In the absence of anything to the contrary (other than an unmotivated assumption on the part of the respondent), the Directorate cannot regard the complaint as invalid based only on the fact that Dr Steinman writes a blog where he criticises products and manufacturers that he believes are making unsubstantiated claims. He has not ex facie acted in a vexatious manner, nor has he been shown to stand to benefit from lodging this complaint. His complaint appears to comply with the procedures for lodging a consumer complaint in terms of the Code, and the Directorate therefore has to consider it accordingly.
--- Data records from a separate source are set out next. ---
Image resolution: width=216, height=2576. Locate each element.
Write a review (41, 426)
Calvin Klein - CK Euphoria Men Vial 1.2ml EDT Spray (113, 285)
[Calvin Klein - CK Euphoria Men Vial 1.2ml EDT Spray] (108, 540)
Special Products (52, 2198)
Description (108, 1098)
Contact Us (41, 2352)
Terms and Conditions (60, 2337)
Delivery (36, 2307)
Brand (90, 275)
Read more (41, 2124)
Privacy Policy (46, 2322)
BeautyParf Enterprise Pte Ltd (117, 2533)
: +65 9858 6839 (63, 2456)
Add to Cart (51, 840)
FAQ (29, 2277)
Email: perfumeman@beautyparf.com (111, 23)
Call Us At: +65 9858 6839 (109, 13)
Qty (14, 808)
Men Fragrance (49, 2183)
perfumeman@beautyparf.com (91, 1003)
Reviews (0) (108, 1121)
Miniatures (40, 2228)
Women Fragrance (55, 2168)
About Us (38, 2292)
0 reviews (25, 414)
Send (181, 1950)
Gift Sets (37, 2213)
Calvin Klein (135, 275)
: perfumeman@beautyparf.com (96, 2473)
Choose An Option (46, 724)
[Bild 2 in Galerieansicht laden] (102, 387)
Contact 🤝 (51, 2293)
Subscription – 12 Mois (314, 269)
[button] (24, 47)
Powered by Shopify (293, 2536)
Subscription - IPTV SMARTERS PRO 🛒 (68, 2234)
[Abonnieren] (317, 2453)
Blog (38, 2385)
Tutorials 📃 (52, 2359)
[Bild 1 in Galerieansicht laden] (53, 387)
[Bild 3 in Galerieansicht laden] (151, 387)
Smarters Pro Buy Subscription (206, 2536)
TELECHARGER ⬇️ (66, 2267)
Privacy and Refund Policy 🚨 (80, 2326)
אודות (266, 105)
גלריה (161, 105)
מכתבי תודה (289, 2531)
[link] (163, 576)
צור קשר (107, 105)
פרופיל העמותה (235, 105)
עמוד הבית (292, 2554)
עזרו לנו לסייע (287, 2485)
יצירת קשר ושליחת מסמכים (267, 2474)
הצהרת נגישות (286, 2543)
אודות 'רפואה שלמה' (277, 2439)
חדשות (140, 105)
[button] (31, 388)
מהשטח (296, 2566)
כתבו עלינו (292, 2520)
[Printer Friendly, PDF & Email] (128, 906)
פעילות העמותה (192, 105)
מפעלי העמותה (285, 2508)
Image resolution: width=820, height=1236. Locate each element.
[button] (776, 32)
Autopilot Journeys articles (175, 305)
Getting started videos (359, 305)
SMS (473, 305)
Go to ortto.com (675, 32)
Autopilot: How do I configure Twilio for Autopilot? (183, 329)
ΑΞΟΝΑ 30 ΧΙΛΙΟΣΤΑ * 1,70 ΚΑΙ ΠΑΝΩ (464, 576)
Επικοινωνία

Similarly, the respondent’s argument that the complaint ought to be dismissed based on the fact that this is the first complaint received in 15 years cannot succeed. The respondent is relying on rulings where the cause for concern was perceived offence. In such matters, public opinion, and the potential to cause sectoral, widespread, or serious offence are of importance, and the Directorate has to weigh these factors up in determining whether a single complaint received is indicative of such offence, or whether it rather represents a small, unreasonable minority.

This is not the case here, because the dispute relates solely to whether or not the respondent holds adequate substantiation for its efficacy claims. Put simply, the advertiser either has evidence for claims or it does not. The number of complaints in this context is irrelevant. It should also be noted that Clause 3.9 of Section I of the Code states that, “In determining whether an advertisement is in breach of the provisions of the Code, it is not the quantity of complaints that is determinative, but the validity of the complaints”.

Getting to the merits of the complaint, the Directorate notes that the complainant specifically identified the claims he is disputing, and provided reasons for objecting to them.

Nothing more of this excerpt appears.